Personal top 10 TV shows. Did not include shows I have not finished or (obviously) haven't seen yet. 1. Nathan For You 2. You're the Worst 3. Mad Men 4. Happy Endings 5. Atlanta 6. Justified 7. Breaking Bad 8. Terriers 9. Rick and Morty 10. Party Down Obvi didn't watch Fleabag or Succession or Twin Peaks or The Americans
I haven’t thought about a full top ten, but my top three without a doubt are ALL in the list you mentioned not watching.

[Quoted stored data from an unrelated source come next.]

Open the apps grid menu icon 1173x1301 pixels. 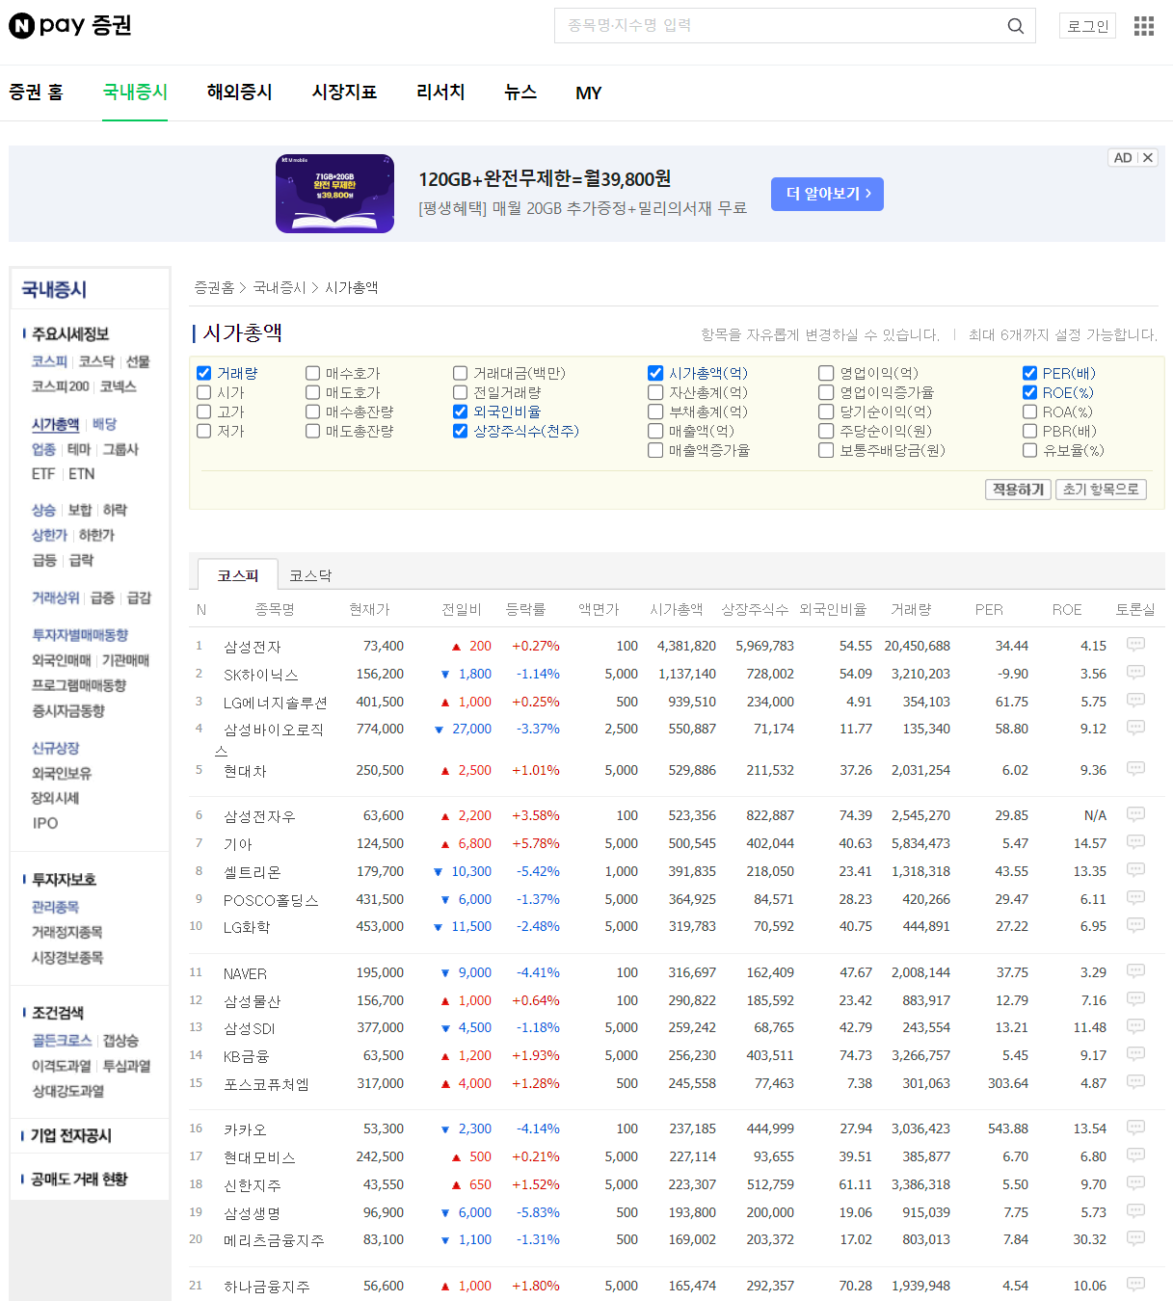point(1143,26)
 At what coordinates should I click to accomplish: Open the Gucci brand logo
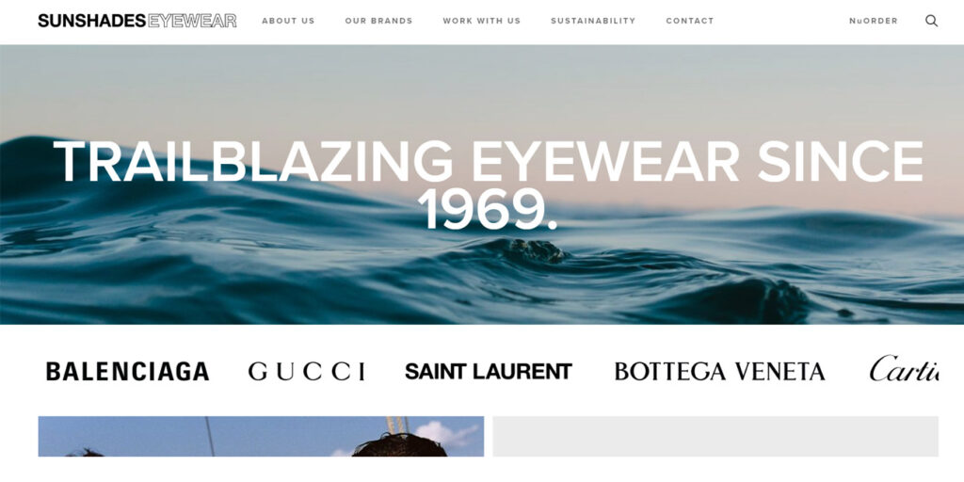point(306,371)
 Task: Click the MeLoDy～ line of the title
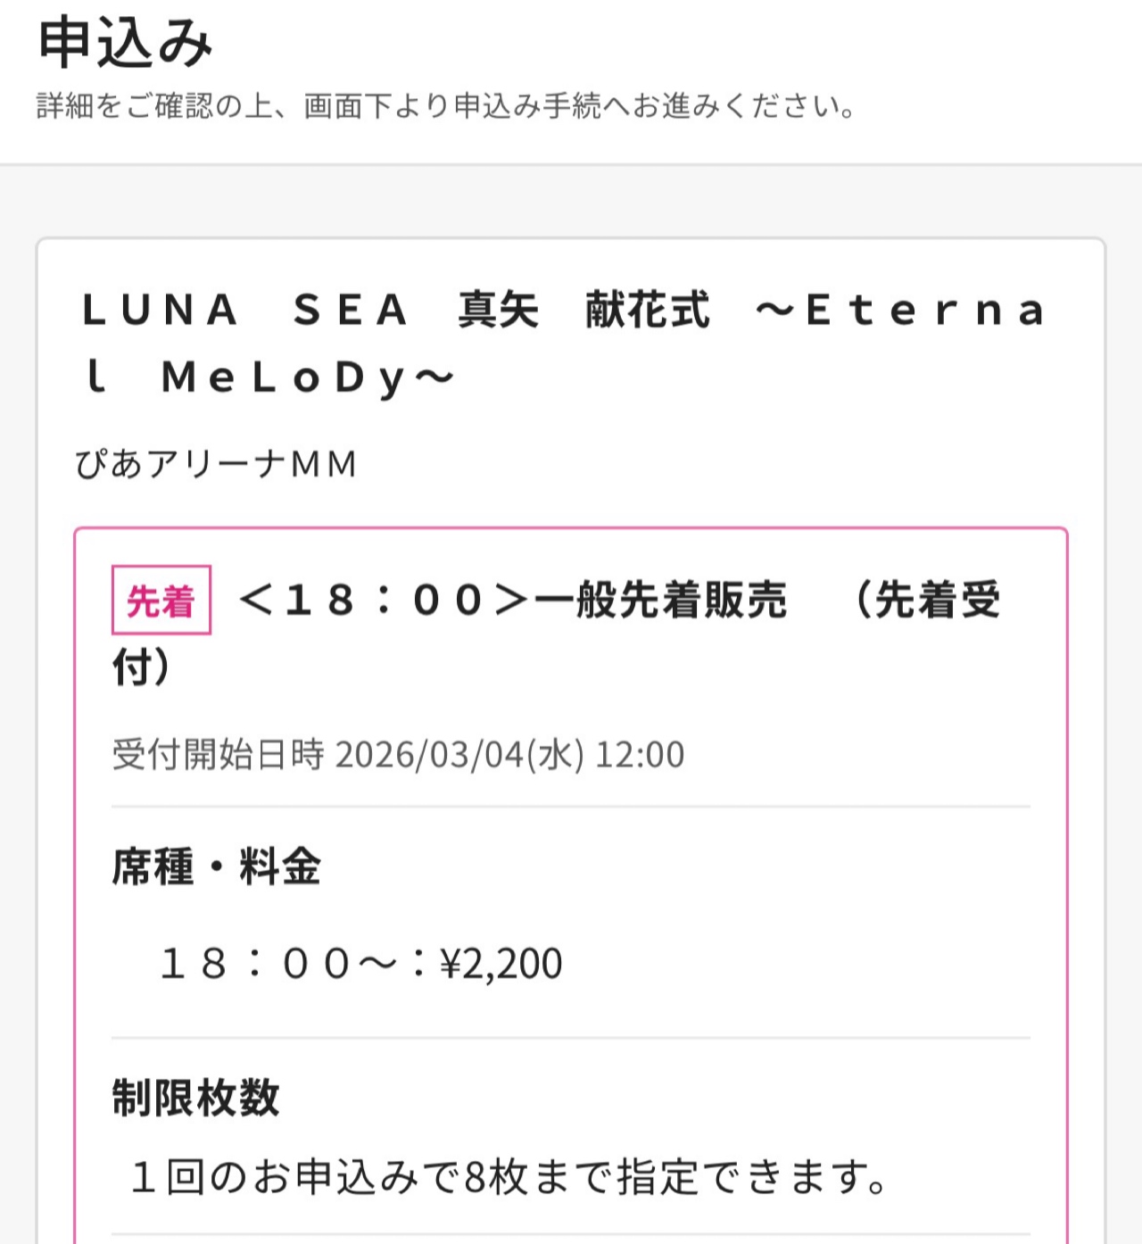click(307, 378)
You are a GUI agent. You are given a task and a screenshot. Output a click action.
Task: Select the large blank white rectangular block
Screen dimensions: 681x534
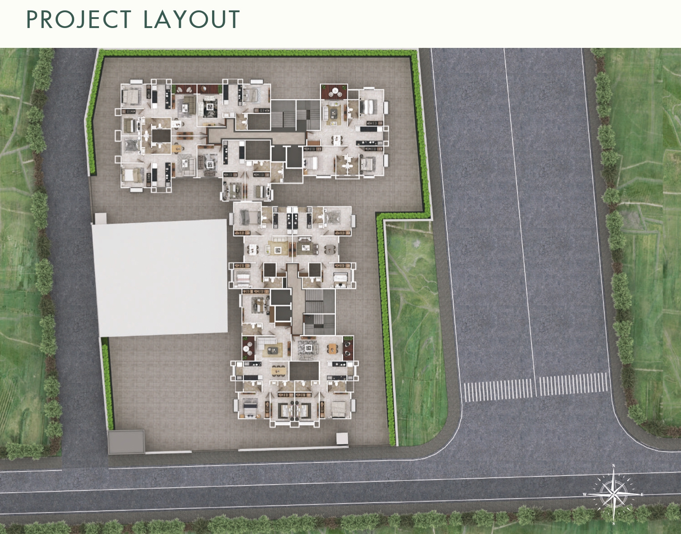pyautogui.click(x=160, y=278)
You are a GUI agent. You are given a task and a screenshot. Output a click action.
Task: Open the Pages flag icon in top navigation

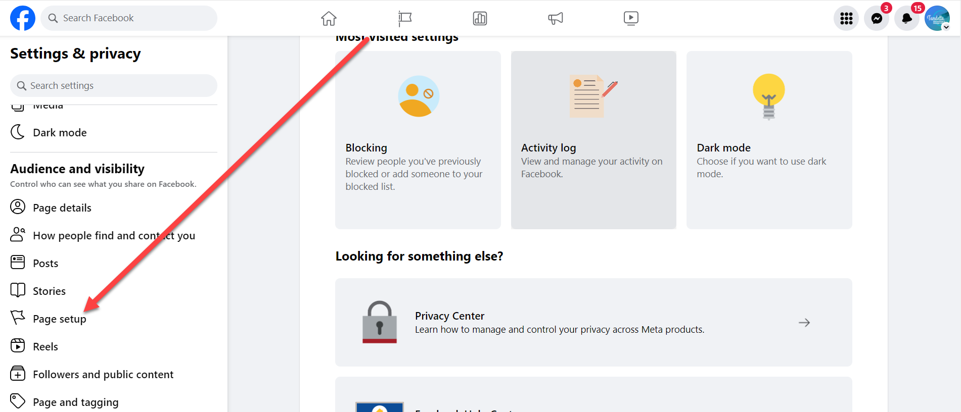(404, 18)
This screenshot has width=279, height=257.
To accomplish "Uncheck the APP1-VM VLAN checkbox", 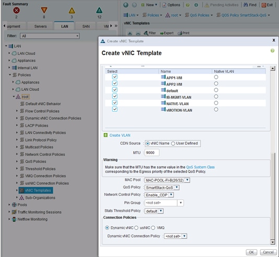I will tap(115, 77).
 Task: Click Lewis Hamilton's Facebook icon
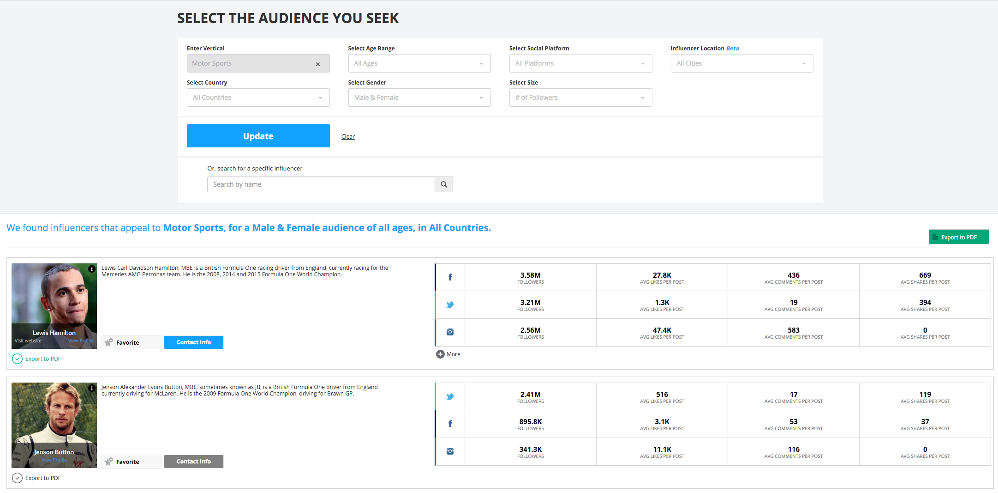point(450,277)
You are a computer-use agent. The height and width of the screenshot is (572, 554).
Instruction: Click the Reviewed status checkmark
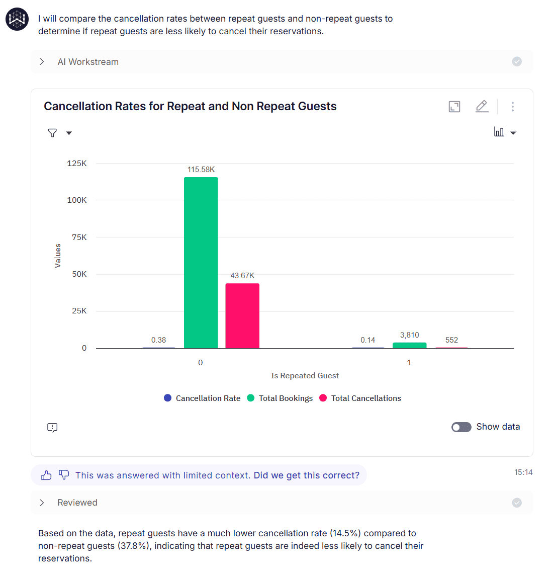point(517,502)
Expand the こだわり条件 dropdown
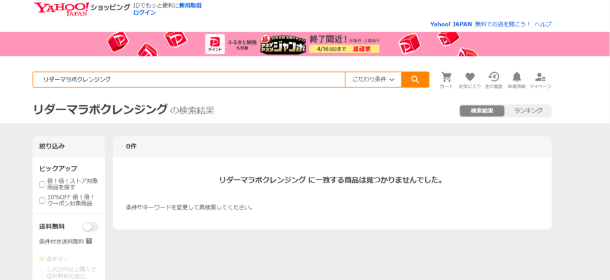 (x=373, y=79)
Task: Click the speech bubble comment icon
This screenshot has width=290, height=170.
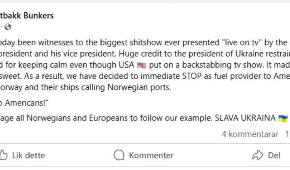Action: pos(119,155)
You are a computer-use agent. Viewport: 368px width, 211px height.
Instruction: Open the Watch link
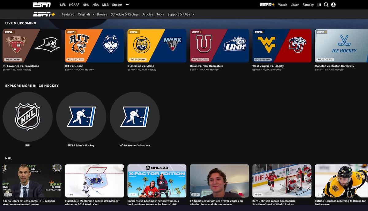pyautogui.click(x=282, y=5)
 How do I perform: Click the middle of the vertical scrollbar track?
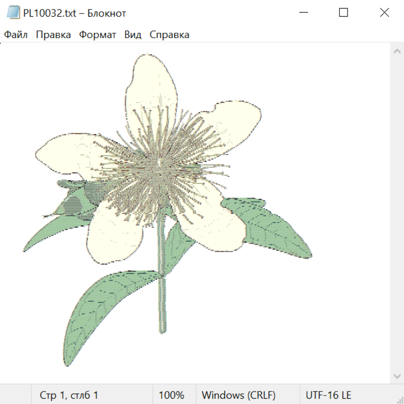tap(397, 214)
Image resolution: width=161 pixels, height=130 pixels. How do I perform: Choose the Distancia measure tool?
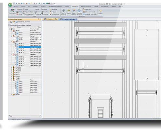point(53,9)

I made my top 100 today because it was bad 90's comedy movies all day at school. I have a 2000-2009 list, but making that was so different because I only really started pursuing film seriously in 2007 or so and it was a lot of catching up. By contrast, looking at old yearly lists, I was alarmed by how little I remembered. Whenever I had two films that were essentially a tie, I would choose the less well-known one simply to try and give it more exposure. In contrast, my decade list is more mainstream, because it is easier to remember films that were part of the cultural conversation rather than something from Argentina that I saw on my laptop and never talked to another human about. I had to look up images or plot recaps of many of the films. If it jarred my memory, I probably kept it, but there were times that I still couldn't remember it. Too many Asian couple dramas, too many experimental South American movies in the woods, too many European movies about seeing a girl walk by a cafe. I will probably play around with the list more as I wait for a few of the really big 2019 films, but also because some of the placements ended up feeling off. If you had asked me if I preferred Mistress America or Marriage Story, I would have said Mistress America, but picking from the 200 films I used as a baseline it stood out to me more for some reason. I need to jumble the years as well, because it probably influenced how I went down the list.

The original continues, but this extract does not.